Reasons for Designation
Greyfriars Church, Reading is listed at Grade I for the following principal reasons:
Architectural interest:
* the building retains the core of its structure as a rare Franciscan friary church, with arcades to either side of the nave, original tracery patterns and walls of knapped flint;
* subject to a sympathetic programme of restoration by the local architect William Woodman in the C19, showing a scholarly and archaeological approach to the work.
Historic interest:
* as the best-preserved Franciscan church in England which is still operating as a place of public worship;
* a building with a notably varied career; the subject of conversion in the period between the C16 and C19 to serve as the Reading Guildhall and then a hospital and town gaol, the building retained much of its essential fabric and was then restored to use as a church.
History
The first written record of Reading dates from the ninth century when the name seems to have referred to a tribe, called Reada’s people. Reading’s position at the junction of the Thames and Kennet was crucial and it is possible that there was a river port here during the Roman occupation. The first mention of the town as a royal vill came in 870 due to a Viking camp, and by 1086 there was a thriving urban community, recorded in the Domesday Book. Reading Abbey was founded in 1121 and this transformed Reading into a place of pilgrimage as well as an important trading and ecclesiastical centre with one of the biggest and richest monasteries in England. By 1525 Reading was the largest town in Berkshire and the tenth largest in England when measured in taxable wealth due to its trade in wool and cloth.

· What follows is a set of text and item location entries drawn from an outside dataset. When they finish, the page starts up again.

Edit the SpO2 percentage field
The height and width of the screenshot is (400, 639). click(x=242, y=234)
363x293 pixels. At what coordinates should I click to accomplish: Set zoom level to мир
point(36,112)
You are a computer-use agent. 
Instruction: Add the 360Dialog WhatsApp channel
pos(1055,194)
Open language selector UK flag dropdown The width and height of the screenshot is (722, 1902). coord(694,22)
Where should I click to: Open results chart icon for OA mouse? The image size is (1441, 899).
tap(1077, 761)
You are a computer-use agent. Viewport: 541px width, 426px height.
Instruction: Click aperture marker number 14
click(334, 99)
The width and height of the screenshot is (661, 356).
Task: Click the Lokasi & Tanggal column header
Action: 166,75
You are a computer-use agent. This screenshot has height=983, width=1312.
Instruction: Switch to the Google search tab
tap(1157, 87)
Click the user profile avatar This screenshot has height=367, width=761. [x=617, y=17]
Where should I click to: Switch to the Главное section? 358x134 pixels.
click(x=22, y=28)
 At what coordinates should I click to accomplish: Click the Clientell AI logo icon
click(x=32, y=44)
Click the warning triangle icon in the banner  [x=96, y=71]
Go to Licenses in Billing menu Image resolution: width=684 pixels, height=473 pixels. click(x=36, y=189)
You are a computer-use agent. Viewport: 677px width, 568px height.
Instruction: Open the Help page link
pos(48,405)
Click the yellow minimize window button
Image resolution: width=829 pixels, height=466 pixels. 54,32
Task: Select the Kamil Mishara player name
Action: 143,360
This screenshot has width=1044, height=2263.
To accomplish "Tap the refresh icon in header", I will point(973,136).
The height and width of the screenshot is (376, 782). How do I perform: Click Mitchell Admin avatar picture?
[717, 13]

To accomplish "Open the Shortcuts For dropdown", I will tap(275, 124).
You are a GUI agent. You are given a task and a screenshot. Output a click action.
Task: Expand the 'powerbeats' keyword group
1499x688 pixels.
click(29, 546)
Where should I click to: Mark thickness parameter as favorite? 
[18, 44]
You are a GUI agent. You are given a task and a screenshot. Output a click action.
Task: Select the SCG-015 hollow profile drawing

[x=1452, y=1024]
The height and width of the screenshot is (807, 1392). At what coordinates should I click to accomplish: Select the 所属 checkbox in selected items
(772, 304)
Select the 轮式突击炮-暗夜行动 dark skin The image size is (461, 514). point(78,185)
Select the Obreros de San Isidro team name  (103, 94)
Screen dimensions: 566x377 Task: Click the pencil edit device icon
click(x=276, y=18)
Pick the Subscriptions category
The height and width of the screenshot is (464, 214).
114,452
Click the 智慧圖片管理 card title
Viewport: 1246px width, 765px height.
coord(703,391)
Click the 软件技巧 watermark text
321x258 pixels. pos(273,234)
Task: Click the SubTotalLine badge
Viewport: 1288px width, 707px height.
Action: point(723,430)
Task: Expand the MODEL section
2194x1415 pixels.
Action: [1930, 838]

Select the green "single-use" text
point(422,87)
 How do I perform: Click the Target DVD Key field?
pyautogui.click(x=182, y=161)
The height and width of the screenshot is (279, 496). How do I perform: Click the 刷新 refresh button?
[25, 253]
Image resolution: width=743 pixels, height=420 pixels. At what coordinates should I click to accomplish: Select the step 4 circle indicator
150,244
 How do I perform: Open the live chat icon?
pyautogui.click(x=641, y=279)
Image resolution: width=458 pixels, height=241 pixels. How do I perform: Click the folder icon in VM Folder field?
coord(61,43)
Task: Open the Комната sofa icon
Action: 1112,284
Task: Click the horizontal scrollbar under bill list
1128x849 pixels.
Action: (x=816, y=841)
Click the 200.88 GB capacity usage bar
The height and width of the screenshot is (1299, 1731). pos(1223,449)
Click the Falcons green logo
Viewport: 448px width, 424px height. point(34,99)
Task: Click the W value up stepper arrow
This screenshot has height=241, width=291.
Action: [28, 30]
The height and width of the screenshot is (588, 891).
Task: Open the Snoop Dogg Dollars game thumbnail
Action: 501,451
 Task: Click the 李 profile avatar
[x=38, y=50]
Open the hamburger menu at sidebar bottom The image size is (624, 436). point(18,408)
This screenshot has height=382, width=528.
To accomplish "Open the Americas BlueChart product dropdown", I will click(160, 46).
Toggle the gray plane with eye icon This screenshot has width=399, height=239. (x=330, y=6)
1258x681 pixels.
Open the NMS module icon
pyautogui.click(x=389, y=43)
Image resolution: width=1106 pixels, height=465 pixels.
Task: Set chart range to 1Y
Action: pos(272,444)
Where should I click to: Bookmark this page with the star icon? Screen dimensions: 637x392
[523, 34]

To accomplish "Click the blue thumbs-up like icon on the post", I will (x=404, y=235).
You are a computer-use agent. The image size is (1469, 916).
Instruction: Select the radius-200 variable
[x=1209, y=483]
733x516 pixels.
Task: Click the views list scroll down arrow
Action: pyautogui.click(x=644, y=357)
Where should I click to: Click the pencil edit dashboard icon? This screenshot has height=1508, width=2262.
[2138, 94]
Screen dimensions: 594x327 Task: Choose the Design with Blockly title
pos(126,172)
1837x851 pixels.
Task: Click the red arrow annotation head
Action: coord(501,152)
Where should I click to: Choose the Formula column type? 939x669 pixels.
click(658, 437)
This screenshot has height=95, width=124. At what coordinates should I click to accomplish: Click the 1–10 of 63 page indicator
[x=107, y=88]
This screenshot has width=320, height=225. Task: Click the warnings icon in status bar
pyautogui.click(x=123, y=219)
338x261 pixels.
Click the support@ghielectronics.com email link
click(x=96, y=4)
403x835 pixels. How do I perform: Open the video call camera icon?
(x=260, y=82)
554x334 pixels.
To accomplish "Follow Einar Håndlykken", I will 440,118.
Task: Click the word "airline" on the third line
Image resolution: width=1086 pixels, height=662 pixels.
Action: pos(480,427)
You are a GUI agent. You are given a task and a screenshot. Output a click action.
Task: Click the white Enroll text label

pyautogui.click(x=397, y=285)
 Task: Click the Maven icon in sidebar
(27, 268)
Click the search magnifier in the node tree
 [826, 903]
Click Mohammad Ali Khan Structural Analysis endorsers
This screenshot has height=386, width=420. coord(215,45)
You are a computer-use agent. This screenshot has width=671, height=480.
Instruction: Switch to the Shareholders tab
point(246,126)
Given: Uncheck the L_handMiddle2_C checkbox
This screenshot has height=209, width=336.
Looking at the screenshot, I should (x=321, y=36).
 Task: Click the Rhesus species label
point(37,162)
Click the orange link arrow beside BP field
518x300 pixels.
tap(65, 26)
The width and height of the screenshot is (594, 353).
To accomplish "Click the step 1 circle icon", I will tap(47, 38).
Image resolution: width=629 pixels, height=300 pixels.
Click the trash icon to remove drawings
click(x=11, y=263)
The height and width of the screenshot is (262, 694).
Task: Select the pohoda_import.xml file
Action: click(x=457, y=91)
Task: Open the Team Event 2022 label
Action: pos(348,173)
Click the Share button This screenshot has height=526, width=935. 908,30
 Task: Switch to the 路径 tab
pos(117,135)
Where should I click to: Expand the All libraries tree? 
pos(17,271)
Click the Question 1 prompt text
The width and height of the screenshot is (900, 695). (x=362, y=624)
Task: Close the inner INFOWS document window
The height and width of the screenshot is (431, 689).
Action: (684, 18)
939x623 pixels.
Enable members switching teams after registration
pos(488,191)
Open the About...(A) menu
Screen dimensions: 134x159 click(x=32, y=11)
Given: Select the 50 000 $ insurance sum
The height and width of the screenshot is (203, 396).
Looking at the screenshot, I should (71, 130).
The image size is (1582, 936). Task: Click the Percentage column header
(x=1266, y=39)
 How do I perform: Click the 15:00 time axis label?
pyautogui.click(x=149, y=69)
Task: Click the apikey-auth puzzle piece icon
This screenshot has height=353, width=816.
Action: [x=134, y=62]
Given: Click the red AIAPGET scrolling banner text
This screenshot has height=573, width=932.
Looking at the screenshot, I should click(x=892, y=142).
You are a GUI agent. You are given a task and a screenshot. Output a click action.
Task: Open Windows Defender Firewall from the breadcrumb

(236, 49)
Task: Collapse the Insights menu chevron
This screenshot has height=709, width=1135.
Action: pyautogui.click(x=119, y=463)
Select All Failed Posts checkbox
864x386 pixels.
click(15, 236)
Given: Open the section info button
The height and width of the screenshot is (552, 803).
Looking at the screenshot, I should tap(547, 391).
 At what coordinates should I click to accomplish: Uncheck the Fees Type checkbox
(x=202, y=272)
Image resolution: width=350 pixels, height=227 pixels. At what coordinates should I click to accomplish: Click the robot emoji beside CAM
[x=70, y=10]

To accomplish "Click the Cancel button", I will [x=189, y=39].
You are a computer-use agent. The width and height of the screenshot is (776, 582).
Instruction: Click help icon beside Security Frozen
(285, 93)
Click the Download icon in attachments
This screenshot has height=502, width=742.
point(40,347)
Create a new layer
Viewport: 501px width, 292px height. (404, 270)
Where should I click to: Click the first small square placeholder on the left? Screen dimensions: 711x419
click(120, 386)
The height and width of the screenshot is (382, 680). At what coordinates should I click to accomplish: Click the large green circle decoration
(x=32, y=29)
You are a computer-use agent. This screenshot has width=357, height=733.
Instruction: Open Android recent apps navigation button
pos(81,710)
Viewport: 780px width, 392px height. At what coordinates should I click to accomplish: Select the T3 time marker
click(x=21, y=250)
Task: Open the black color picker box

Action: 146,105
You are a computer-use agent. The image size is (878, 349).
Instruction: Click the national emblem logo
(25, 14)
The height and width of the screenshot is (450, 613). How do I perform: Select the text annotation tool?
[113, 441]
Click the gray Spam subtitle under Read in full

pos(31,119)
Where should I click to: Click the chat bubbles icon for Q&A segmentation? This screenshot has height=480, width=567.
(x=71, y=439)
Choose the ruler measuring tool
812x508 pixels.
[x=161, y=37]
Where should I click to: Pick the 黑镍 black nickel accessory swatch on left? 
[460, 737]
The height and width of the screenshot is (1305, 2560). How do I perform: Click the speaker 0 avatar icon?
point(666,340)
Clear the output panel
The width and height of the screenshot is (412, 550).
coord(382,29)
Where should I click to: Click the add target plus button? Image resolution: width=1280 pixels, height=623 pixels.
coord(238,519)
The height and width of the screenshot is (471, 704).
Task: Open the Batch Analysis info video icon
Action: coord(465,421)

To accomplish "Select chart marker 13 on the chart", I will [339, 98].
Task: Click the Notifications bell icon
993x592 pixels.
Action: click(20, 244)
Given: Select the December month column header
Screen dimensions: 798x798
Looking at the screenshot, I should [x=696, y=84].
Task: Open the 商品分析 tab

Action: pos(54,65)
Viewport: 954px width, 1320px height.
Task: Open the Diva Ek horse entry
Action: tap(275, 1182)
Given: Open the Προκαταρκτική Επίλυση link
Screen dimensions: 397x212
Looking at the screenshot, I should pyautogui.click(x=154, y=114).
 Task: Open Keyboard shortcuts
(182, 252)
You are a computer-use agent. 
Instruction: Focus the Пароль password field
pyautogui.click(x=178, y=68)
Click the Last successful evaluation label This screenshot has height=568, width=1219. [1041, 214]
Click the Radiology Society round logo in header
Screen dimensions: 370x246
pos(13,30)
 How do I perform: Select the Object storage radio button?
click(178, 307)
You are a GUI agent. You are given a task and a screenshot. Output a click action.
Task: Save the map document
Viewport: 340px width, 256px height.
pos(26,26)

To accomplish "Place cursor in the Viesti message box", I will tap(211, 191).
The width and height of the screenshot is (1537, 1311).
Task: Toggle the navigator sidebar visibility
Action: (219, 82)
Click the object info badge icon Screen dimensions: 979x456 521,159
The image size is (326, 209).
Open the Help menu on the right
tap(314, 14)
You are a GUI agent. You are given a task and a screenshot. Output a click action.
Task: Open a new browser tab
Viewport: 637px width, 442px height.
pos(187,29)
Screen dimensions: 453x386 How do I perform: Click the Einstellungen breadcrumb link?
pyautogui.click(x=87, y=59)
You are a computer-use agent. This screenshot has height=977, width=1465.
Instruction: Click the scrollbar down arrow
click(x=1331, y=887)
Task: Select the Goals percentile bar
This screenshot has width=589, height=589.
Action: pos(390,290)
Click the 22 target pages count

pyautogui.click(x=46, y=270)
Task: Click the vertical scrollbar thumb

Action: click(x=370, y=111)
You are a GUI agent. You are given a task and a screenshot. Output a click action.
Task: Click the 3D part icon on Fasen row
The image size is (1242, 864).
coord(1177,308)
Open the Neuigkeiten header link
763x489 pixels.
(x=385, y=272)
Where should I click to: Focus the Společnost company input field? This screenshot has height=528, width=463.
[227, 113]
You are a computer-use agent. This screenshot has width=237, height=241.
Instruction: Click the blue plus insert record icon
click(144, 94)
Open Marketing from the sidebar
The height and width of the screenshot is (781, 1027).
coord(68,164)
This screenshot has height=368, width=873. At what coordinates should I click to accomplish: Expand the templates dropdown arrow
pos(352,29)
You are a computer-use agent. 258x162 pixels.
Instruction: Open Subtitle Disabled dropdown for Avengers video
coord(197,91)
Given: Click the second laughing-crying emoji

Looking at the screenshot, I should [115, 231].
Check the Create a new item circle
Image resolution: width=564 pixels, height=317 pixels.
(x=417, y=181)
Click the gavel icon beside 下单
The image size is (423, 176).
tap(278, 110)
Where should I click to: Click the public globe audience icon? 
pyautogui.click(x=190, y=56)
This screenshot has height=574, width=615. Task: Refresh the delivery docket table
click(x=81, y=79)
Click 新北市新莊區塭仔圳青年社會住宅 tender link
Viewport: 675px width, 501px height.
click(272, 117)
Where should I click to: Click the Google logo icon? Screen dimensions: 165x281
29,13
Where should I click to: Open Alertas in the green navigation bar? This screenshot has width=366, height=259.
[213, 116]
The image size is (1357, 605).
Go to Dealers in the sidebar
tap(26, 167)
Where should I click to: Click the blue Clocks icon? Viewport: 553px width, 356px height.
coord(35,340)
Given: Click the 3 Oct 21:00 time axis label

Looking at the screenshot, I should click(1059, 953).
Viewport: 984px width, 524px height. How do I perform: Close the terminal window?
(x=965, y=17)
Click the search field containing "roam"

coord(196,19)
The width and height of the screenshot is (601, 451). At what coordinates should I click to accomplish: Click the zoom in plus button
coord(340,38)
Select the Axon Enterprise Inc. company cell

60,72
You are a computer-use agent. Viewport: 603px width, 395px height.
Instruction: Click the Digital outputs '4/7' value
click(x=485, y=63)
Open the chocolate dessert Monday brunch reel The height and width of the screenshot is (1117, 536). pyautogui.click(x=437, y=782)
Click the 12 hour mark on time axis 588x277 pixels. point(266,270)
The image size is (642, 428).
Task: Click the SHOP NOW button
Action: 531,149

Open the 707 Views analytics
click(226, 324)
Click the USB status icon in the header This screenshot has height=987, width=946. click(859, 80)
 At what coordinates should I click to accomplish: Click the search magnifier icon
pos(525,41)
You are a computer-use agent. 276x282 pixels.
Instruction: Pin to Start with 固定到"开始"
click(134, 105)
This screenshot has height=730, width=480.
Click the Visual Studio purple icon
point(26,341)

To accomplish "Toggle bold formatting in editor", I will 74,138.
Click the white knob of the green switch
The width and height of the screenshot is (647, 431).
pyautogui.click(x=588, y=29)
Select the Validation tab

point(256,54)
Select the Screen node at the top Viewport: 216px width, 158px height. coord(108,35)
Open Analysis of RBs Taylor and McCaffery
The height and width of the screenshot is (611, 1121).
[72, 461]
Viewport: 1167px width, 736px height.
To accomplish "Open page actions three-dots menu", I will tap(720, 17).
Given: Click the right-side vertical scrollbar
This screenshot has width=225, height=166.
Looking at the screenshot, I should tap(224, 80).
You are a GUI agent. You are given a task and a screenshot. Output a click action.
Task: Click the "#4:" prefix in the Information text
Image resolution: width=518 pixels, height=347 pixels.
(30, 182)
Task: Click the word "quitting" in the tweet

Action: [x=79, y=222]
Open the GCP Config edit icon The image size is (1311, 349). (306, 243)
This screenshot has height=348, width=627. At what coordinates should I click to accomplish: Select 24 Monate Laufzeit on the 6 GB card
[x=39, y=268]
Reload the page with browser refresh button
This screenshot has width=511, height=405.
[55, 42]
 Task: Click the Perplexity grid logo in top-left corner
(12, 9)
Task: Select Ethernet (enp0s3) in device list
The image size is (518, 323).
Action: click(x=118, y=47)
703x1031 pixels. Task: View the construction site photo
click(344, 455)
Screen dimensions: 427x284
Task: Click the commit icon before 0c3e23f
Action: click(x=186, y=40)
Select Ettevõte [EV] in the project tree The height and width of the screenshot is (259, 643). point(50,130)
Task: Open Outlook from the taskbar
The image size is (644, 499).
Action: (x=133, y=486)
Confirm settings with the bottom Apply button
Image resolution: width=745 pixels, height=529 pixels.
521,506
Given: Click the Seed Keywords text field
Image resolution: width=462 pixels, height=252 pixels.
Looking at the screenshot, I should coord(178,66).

The dissolution led to the monastic complex becoming a royal palace and by 1611 the town’s population had grown to over 5,000. A number of the timber-framed houses from this period survive in Castle Street and Market Place. The Civil War caused a defensive ring of earthworks to be built around the town and caused much damage.
During the C18, Reading became a prosperous market town and administrative centre, due to the development of the town’s waterways and road links. In 1723 the River Kennet was transformed into a canal, linking Reading to Newbury, further extended by the opening of the Kennet and Avon Canal in 1810, to create a route between Reading and the Bristol Channel. Turnpike roads were also improved, establishing major coaching routes from London to Oxford, the West Country and the southern coast. Iron works and brewing caused the expansion of the town further west along the Oxford and Bath Roads and in the older part of Reading, many older, timber-framed buildings were refaced in fashionable brick. A new town hall was built just northeast of the west end of Friary Street in 1786.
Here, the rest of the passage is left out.